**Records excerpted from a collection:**
# # # # # # #

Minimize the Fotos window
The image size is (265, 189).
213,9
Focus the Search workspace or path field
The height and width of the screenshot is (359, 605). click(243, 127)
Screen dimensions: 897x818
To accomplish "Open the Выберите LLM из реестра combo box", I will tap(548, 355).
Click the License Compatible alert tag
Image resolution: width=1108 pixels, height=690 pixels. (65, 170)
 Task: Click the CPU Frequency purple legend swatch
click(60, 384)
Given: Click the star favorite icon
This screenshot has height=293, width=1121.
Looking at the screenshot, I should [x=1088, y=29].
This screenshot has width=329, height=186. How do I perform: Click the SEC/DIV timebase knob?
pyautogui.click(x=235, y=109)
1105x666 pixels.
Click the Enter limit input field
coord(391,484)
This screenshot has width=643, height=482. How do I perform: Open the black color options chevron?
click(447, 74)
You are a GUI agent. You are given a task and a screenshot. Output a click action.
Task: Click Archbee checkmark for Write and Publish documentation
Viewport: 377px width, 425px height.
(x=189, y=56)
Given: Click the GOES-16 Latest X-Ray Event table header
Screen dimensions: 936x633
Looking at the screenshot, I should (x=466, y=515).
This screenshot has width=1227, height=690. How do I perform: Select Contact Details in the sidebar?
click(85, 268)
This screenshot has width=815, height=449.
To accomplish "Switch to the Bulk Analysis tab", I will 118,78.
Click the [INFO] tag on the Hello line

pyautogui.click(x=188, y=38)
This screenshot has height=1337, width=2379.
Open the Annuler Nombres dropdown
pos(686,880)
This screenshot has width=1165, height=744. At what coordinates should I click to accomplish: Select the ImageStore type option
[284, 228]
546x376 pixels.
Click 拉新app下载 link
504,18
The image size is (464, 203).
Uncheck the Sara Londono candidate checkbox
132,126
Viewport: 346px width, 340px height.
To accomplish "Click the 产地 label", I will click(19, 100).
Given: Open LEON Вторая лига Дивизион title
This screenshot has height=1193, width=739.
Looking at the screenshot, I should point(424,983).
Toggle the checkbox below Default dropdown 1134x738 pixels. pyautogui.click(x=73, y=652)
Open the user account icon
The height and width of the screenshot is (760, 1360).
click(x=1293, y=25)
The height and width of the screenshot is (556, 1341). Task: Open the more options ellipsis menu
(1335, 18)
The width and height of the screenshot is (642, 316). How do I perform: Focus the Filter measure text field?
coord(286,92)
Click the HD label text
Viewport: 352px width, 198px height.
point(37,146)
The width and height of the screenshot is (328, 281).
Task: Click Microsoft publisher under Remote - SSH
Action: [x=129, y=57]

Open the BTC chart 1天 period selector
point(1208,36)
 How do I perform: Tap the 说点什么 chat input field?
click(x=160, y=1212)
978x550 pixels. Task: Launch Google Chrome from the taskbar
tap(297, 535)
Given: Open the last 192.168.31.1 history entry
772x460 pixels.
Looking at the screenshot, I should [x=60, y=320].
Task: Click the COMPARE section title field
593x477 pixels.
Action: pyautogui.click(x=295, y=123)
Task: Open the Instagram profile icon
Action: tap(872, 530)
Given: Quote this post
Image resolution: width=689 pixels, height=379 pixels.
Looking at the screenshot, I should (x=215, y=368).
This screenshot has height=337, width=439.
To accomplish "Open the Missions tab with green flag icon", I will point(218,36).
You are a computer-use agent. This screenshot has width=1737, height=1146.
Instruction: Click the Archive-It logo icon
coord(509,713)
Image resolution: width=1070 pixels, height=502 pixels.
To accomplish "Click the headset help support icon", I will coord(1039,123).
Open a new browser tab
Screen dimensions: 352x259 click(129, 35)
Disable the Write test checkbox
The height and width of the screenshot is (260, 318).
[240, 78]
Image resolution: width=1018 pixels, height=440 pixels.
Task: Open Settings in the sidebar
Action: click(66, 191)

# # # # # # #

**Work to be completed:** Extract each line above that contains the string "sidebar". Only case-sensitive matches count.

**Result:**
This screenshot has width=1227, height=690. How do I perform: Select Contact Details in the sidebar?
Task: Open Settings in the sidebar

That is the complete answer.